Erwähnenswert ist vielleicht noch, daß die geschilderte Patientin über viele Jahre hinweg seronegativ war und auch zum Therapiezeitpunkt nur sehr niedrige Rheumafaktorwerte aufwies. Deshalb ist der Wirkmechanismus nicht unmittelbar eingängig. Mit hoher Wahrscheinlichkeit ist die Wirksamkeit des Präparates nicht unmittelbar über die Reduktion des Rheumafaktors zu erklären. Da der Wirkmechanismus andererseits über die CD-20-Antikörperwirkung eindeutig definiert ist, muß es in irgendeiner Weise etwas mit einer B-Zell-Blockade zu tun gehabt haben.
Zwischenzeitlich wurden die Ergebnisse von Edwards in größeren klinischen Studien bestätigt. Wir haben in rheuma-online in unseren rheuma-news bereits über diese Studien berichtet.
Rituximab ist ein sehr teures Medikament (noch erheblich teurer als TNF-alpha-Blocker). Da es für die Therapie einer rheumatoiden Arthritis nicht offiziell zugelassen ist, werden die Kosten im Regelfall von den Kostenträgern nicht erstattet. Vor Beginn einer solchen Behandlung sollte bzw. muß deshalb unbedingt vorher die Kostenübernahme geklärt werden.
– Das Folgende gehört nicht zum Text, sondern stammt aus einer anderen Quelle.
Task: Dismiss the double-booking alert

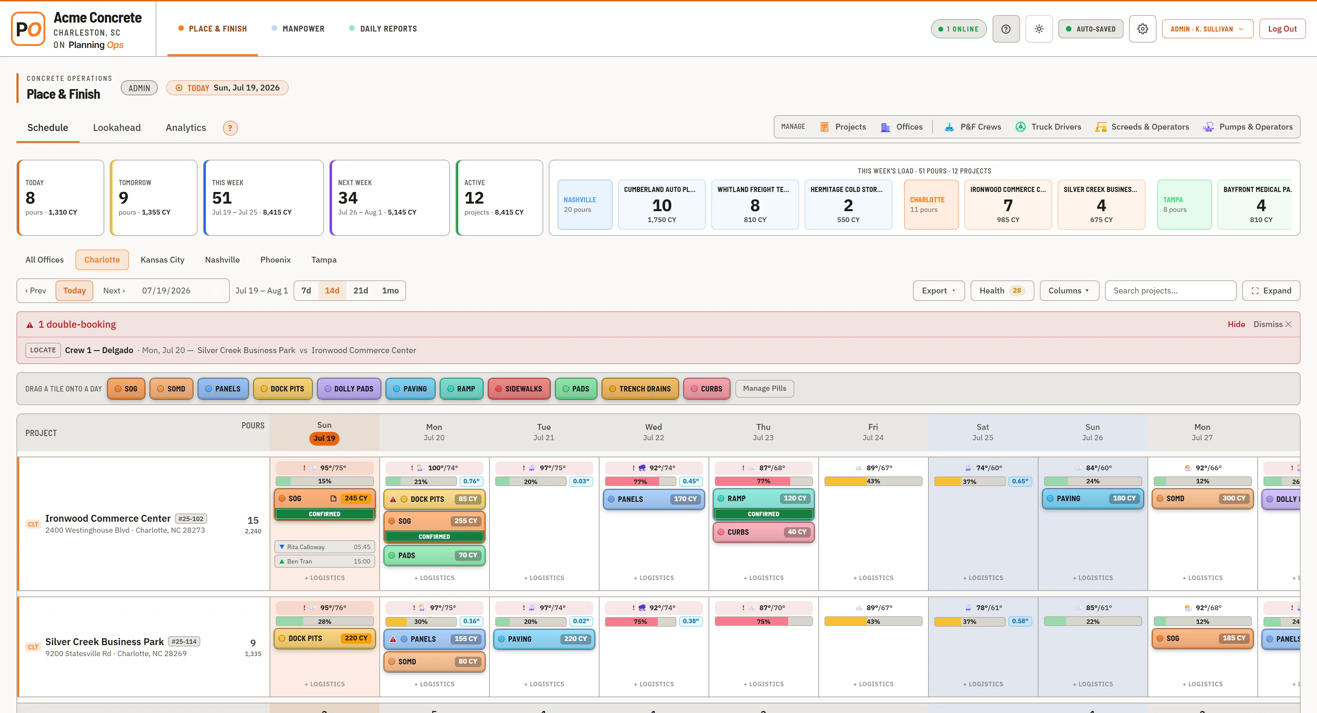Action: pyautogui.click(x=1272, y=324)
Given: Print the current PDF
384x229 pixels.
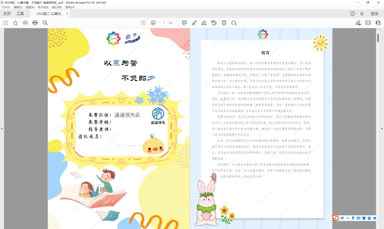Looking at the screenshot, I should pos(34,22).
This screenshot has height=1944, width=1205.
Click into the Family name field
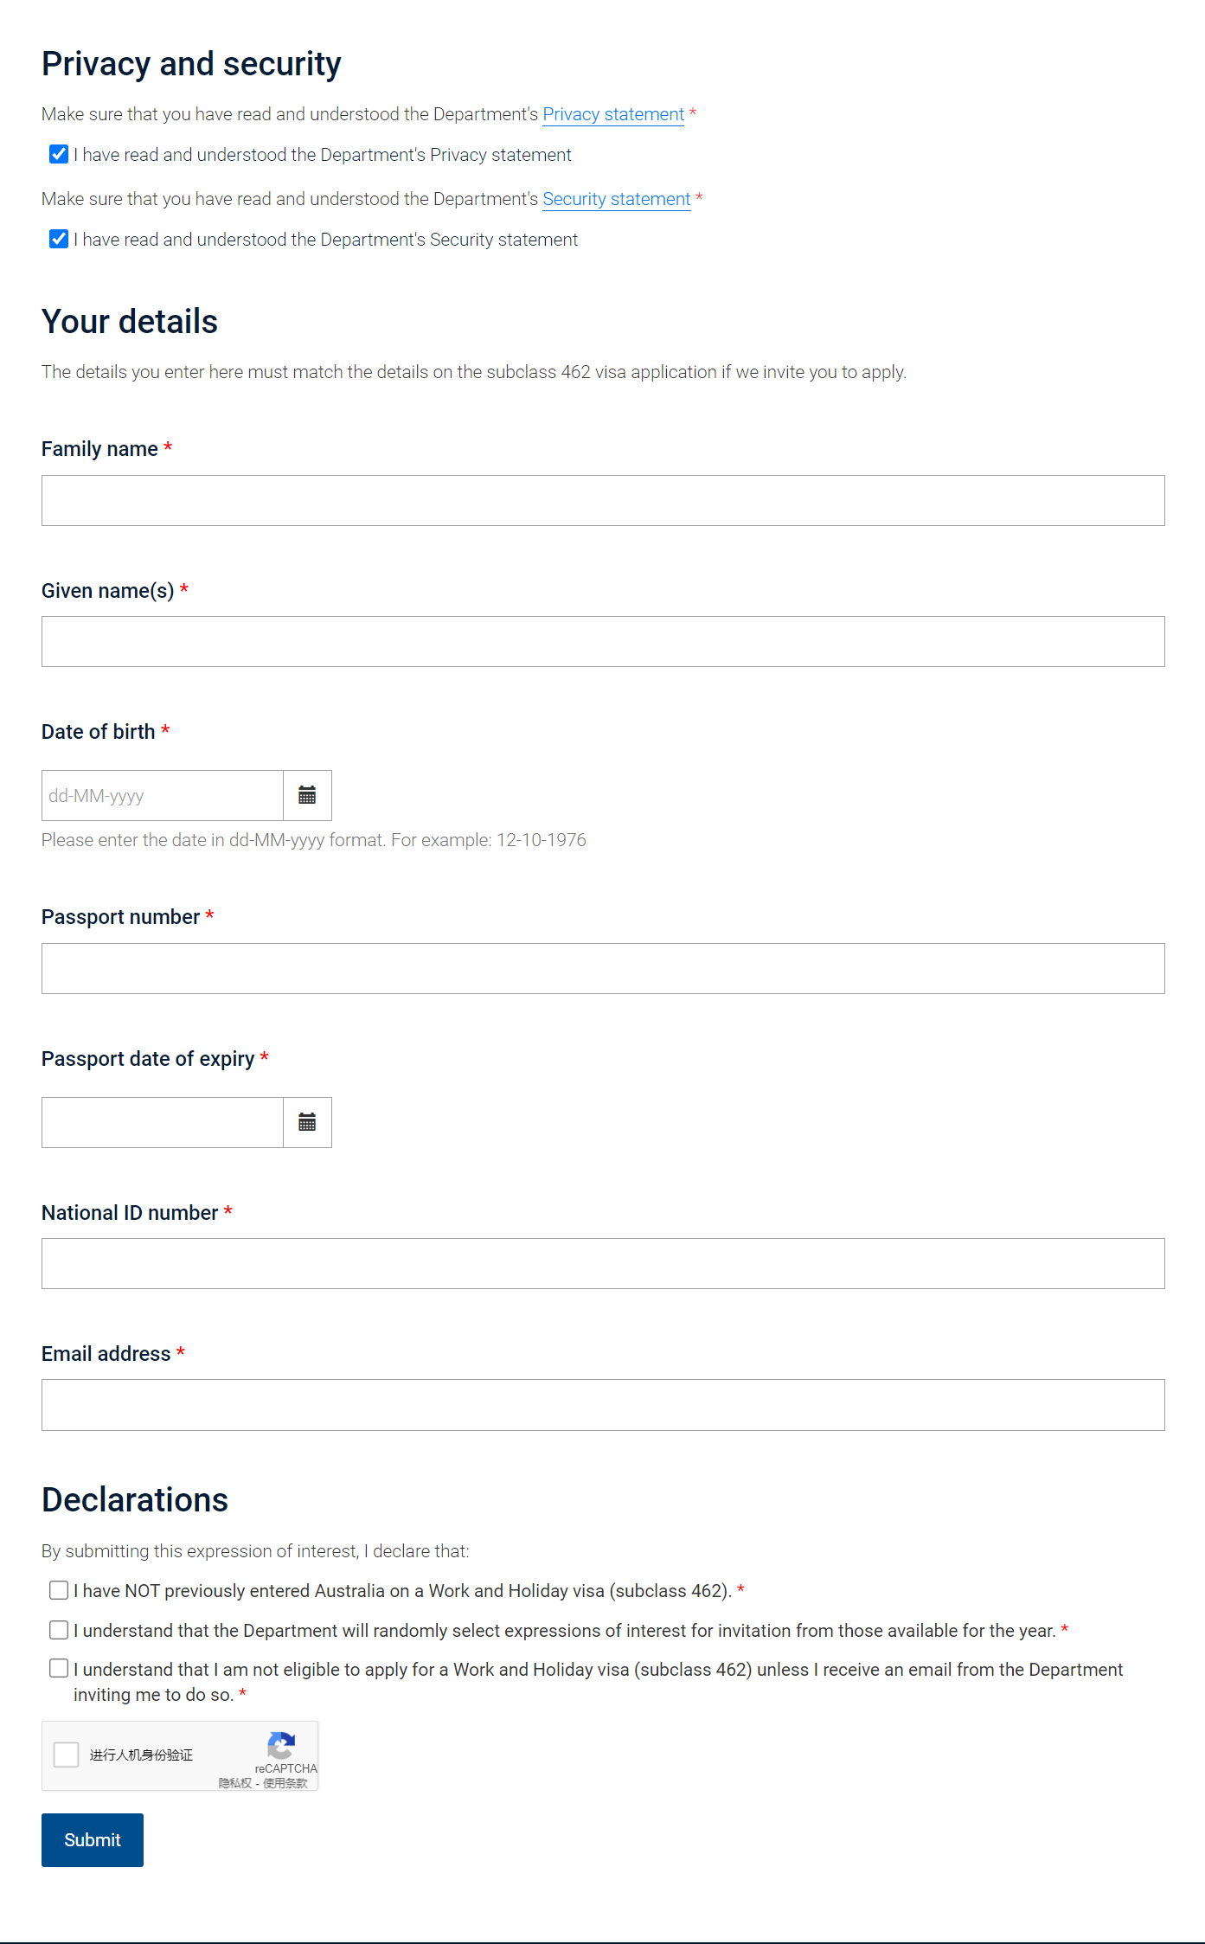click(x=602, y=500)
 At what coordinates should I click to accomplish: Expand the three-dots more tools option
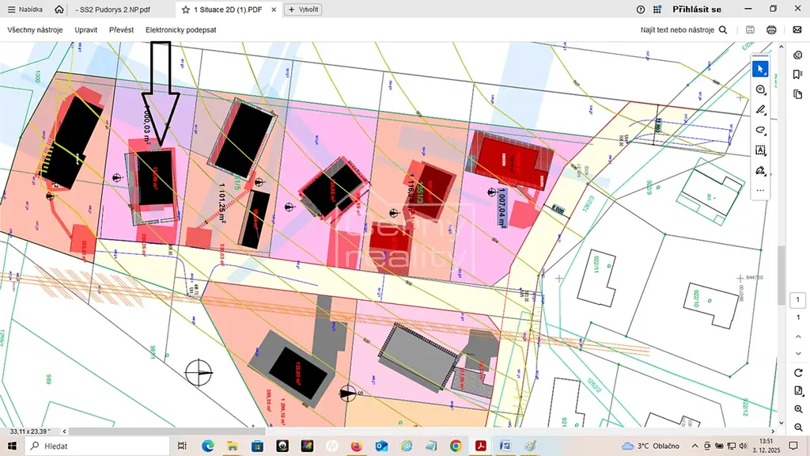tap(760, 190)
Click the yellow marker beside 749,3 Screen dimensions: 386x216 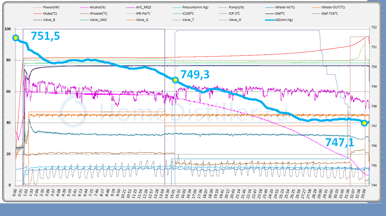[x=175, y=80]
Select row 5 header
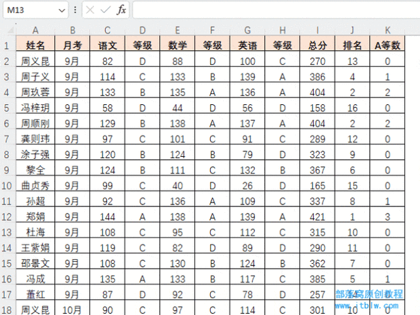This screenshot has height=315, width=420. [x=7, y=108]
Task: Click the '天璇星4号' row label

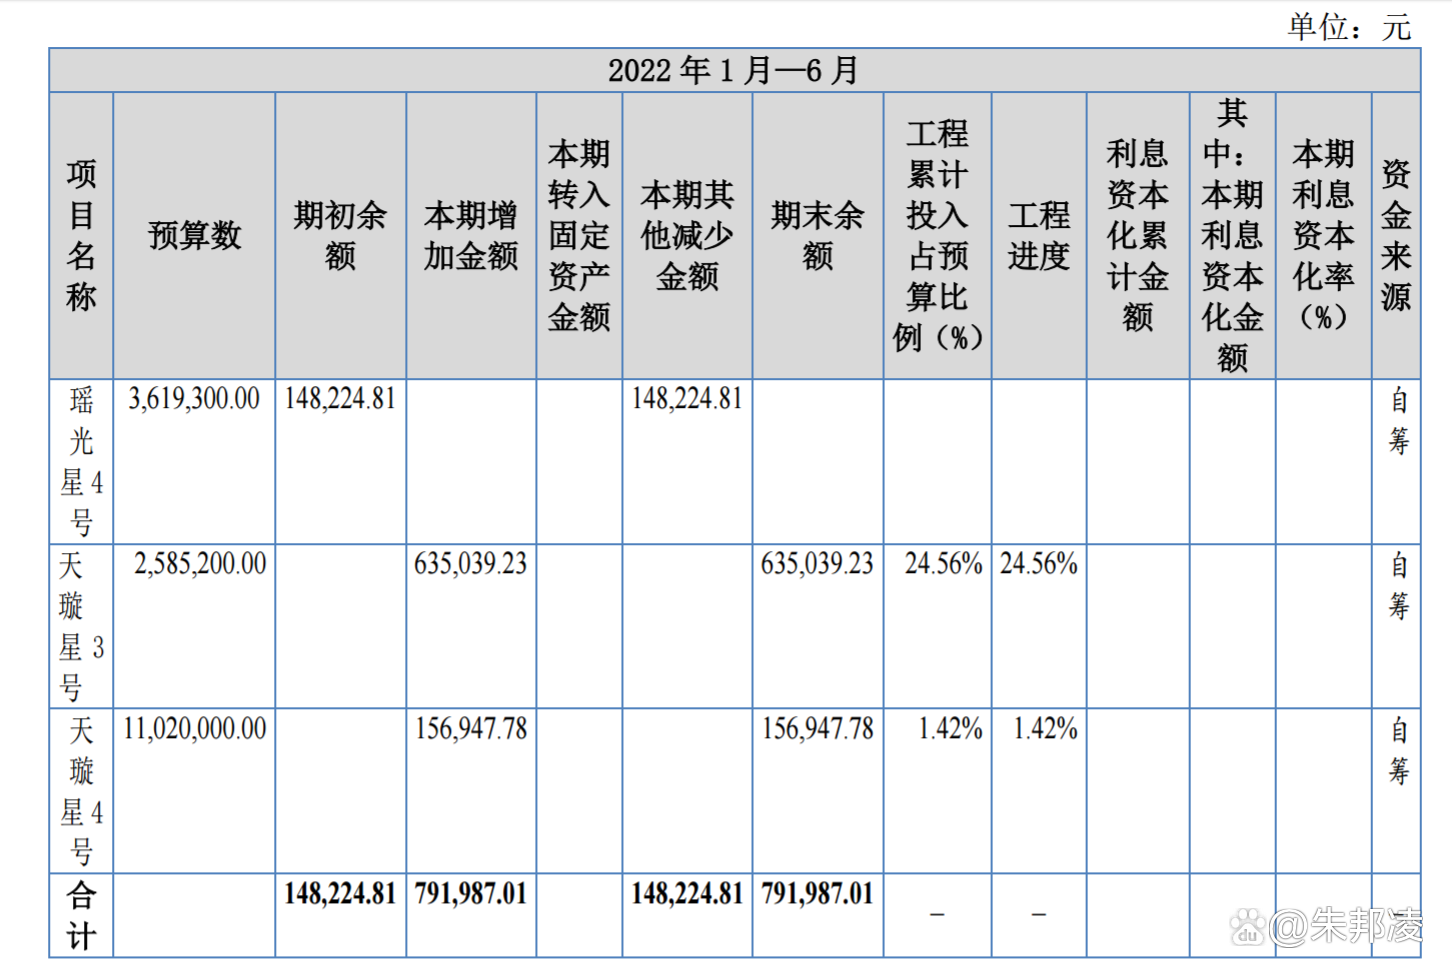Action: click(x=81, y=792)
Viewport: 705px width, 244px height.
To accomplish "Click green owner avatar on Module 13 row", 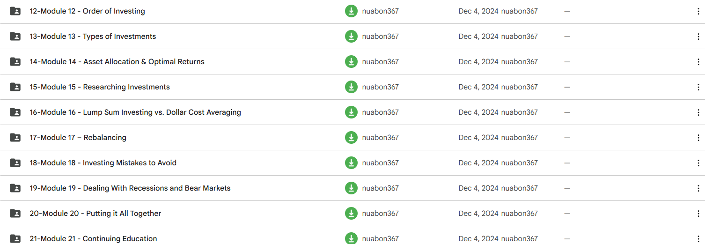I will pos(351,37).
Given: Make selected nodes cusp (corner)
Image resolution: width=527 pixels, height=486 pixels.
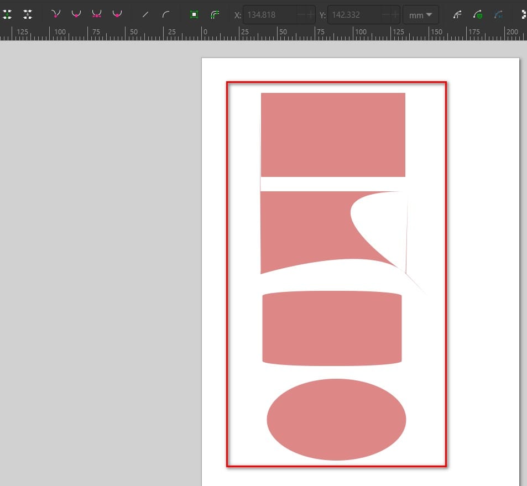Looking at the screenshot, I should (55, 14).
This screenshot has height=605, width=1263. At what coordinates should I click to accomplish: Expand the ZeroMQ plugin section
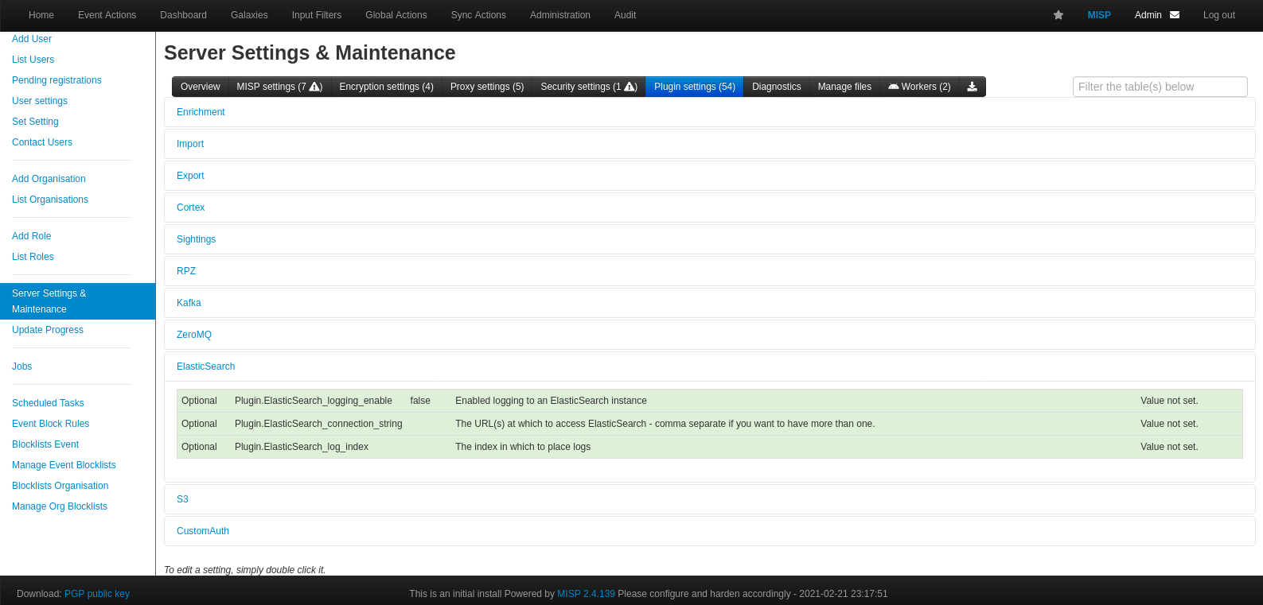coord(194,335)
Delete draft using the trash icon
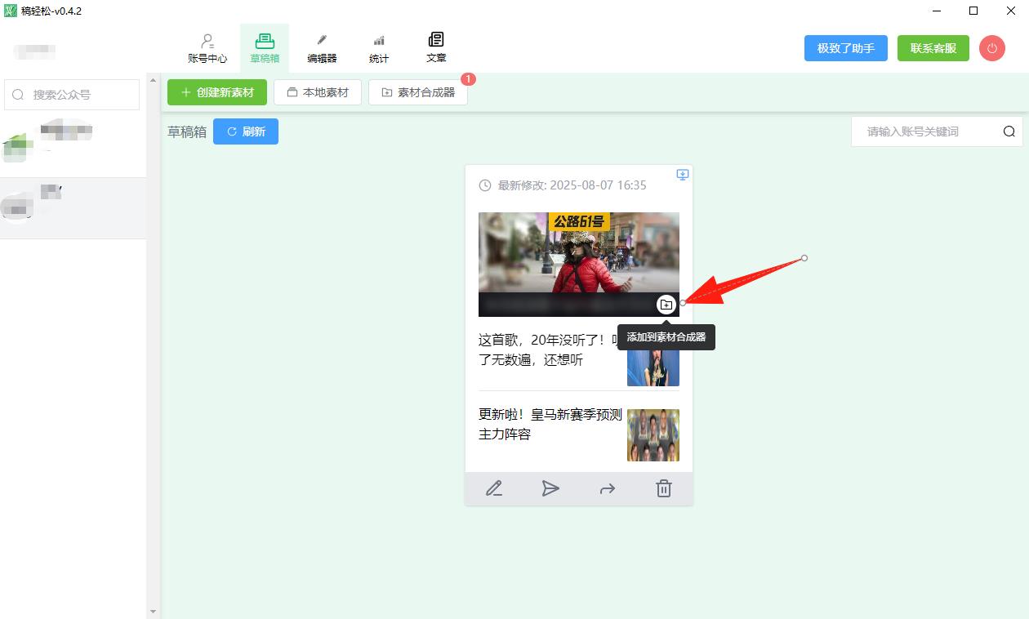The image size is (1029, 619). click(x=664, y=488)
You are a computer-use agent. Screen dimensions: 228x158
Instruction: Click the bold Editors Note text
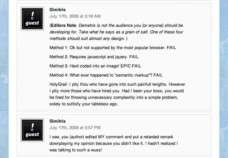[63, 25]
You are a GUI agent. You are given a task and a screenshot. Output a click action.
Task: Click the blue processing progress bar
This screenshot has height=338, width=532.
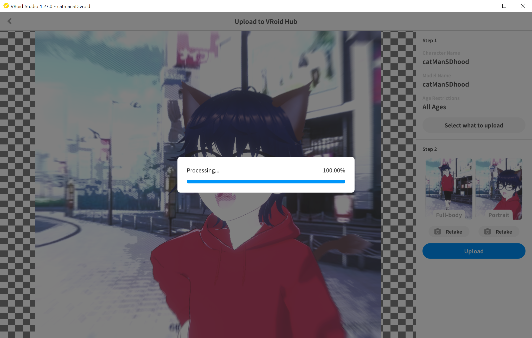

Dazu gehört im Regelfall die Voraussetzung, daß die üblichen Behandlungsmöglichkeiten ausgeschöpft wurden. Dauz gehört neben der Anwendung der konventionellen langwirksamen Antirheumatika auf jeden Fall auch die Therapie mit den anderen, bereits jetzt schon für die rheumatoide Arthritis zugelassenen biologischen Medikamenten (z.B. Infliximab = z.B Remicade, Adalimumab = z.B. Humira oder auch Anakinra = z.B. Kineret). Deshalb sollte zunächst eine Therapie mit diesen Substanzen erfolgt sein, bevor eine Therapie mit Rituximab ernsthaft in Erwägung gezogen wird.